■ INSTRUCTIONS TO FOLLOW: Lay out the rows below as a Markdown table with two columns, No. and Line: number each non-blank line in order and put the line itself beside its number, leaving out blank lines.
======
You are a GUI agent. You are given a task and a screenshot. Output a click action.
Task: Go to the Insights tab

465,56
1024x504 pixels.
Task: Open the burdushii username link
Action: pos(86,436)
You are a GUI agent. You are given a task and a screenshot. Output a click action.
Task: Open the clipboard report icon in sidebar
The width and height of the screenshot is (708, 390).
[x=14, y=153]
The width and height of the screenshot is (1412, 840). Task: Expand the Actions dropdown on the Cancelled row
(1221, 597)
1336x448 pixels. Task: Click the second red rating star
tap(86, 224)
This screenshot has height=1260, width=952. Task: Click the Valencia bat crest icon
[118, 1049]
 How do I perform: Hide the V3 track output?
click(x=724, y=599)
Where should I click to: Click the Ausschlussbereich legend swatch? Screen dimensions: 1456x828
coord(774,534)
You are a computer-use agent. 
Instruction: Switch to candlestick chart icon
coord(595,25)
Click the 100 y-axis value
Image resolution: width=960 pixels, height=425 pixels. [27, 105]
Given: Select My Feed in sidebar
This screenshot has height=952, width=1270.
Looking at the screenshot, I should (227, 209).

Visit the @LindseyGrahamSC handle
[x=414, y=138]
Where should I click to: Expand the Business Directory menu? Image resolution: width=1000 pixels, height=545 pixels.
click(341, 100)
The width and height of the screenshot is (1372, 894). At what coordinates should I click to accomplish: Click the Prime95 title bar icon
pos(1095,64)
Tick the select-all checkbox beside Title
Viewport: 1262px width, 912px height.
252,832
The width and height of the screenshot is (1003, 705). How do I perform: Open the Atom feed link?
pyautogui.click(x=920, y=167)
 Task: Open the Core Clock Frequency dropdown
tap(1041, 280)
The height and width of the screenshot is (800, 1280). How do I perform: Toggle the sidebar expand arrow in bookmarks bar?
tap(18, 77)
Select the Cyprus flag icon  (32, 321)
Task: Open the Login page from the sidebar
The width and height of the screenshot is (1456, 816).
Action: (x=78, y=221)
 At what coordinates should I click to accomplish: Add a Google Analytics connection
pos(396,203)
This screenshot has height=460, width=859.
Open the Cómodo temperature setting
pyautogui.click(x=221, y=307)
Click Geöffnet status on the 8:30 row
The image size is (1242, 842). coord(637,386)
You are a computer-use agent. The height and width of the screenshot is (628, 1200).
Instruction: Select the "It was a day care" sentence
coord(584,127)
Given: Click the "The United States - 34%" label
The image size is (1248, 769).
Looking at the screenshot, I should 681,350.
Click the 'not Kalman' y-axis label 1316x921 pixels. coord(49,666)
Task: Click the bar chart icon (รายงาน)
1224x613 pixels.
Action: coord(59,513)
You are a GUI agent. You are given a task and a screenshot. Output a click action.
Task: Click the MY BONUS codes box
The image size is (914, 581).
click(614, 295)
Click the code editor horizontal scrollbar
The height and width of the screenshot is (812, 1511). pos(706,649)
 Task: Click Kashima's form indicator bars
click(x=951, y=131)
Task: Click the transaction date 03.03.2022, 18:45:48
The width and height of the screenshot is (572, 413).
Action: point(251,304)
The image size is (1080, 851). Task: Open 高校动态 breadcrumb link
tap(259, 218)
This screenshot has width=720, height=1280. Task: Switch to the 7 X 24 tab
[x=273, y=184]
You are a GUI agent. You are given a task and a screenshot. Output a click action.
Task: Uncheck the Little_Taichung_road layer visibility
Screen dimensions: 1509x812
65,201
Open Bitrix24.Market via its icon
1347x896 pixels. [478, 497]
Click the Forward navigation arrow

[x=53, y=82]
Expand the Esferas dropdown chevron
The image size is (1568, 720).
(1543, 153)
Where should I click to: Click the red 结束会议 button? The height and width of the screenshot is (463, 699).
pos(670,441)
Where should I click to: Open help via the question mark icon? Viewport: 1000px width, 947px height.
======
■ SOLUTION BELOW:
| No. | Line |
|---|---|
| 1 | You are a GUI agent. You are given a task and a screenshot. Output a click action. |
| 2 | Task: Go to the Insights tab |
| 3 | 465,56 |
| 4 | 1024x504 pixels. |
| 5 | Task: Open the burdushii username link |
| 6 | Action: pos(86,436) |
| 7 | You are a GUI agent. You are given a task and a screenshot. Output a click action. |
| 8 | Task: Open the clipboard report icon in sidebar |
| 9 | The width and height of the screenshot is (708, 390). |
| 10 | [x=14, y=153] |
| 11 | The width and height of the screenshot is (1412, 840). Task: Expand the Actions dropdown on the Cancelled row |
| 12 | (1221, 597) |
| 13 | 1336x448 pixels. Task: Click the second red rating star |
| 14 | tap(86, 224) |
| 15 | This screenshot has height=1260, width=952. Task: Click the Valencia bat crest icon |
| 16 | [118, 1049] |
| 17 |  How do I perform: Hide the V3 track output? |
| 18 | click(x=724, y=599) |
| 19 | Where should I click to: Click the Ausschlussbereich legend swatch? Screen dimensions: 1456x828 |
| 20 | coord(774,534) |
| 21 | You are a computer-use agent.  |
| 22 | Instruction: Switch to candlestick chart icon |
| 23 | coord(595,25) |
| 24 | Click the 100 y-axis value |
| 25 | Image resolution: width=960 pixels, height=425 pixels. [27, 105] |
| 26 | Given: Select My Feed in sidebar |
| 27 | This screenshot has height=952, width=1270. |
| 28 | Looking at the screenshot, I should (227, 209). |
| 29 | Visit the @LindseyGrahamSC handle |
| 30 | [x=414, y=138] |
| 31 | Where should I click to: Expand the Business Directory menu? Image resolution: width=1000 pixels, height=545 pixels. |
| 32 | click(341, 100) |
| 33 | The width and height of the screenshot is (1372, 894). At what coordinates should I click to accomplish: Click the Prime95 title bar icon |
| 34 | pos(1095,64) |
| 35 | Tick the select-all checkbox beside Title |
| 36 | Viewport: 1262px width, 912px height. |
| 37 | 252,832 |
| 38 | The width and height of the screenshot is (1003, 705). How do I perform: Open the Atom feed link? |
| 39 | pyautogui.click(x=920, y=167) |
| 40 |  Task: Open the Core Clock Frequency dropdown |
| 41 | tap(1041, 280) |
| 42 | The height and width of the screenshot is (800, 1280). How do I perform: Toggle the sidebar expand arrow in bookmarks bar? |
| 43 | tap(18, 77) |
| 44 | Select the Cyprus flag icon  (32, 321) |
| 45 | Task: Open the Login page from the sidebar |
| 46 | The width and height of the screenshot is (1456, 816). |
| 47 | Action: (x=78, y=221) |
| 48 |  At what coordinates should I click to accomplish: Add a Google Analytics connection |
| 49 | pos(396,203) |
| 50 | This screenshot has height=460, width=859. |
| 51 | Open the Cómodo temperature setting |
| 52 | pyautogui.click(x=221, y=307) |
| 53 | Click Geöffnet status on the 8:30 row |
| 54 | The image size is (1242, 842). coord(637,386) |
| 55 | You are a computer-use agent. The height and width of the screenshot is (628, 1200). |
| 56 | Instruction: Select the "It was a day care" sentence |
| 57 | coord(584,127) |
| 58 | Given: Click the "The United States - 34%" label |
| 59 | The image size is (1248, 769). |
| 60 | Looking at the screenshot, I should 681,350. |
| 61 | Click the 'not Kalman' y-axis label 1316x921 pixels. coord(49,666) |
| 62 | Task: Click the bar chart icon (รายงาน) |
| 63 | 1224x613 pixels. |
| 64 | Action: coord(59,513) |
| 65 | You are a GUI agent. You are given a task and a screenshot. Output a click action. |
| 66 | Task: Click the MY BONUS codes box |
| 67 | The image size is (914, 581). |
| 68 | click(614, 295) |
| 69 | Click the code editor horizontal scrollbar |
| 70 | The height and width of the screenshot is (812, 1511). pos(706,649) |
| 71 |  Task: Click Kashima's form indicator bars |
| 72 | click(x=951, y=131) |
| 73 | Task: Click the transaction date 03.03.2022, 18:45:48 |
| 74 | The width and height of the screenshot is (572, 413). |
| 75 | Action: point(251,304) |
| 76 | The image size is (1080, 851). Task: Open 高校动态 breadcrumb link |
| 77 | tap(259, 218) |
| 78 | This screenshot has width=720, height=1280. Task: Switch to the 7 X 24 tab |
| 79 | [x=273, y=184] |
| 80 | You are a GUI agent. You are given a task and a screenshot. Output a click action. |
| 81 | Task: Uncheck the Little_Taichung_road layer visibility |
| 82 | Screen dimensions: 1509x812 |
| 83 | 65,201 |
| 84 | Open Bitrix24.Market via its icon |
| 85 | 1347x896 pixels. [478, 497] |
| 86 | Click the Forward navigation arrow |
| 87 | [x=53, y=82] |
| 88 | Expand the Esferas dropdown chevron |
| 89 | The image size is (1568, 720). |
| 90 | (1543, 153) |
| 91 | Where should I click to: Click the red 结束会议 button? The height and width of the screenshot is (463, 699). |
| 92 | pos(670,441) |
| 93 | Where should I click to: Open help via the question mark icon? Viewport: 1000px width, 947px height. |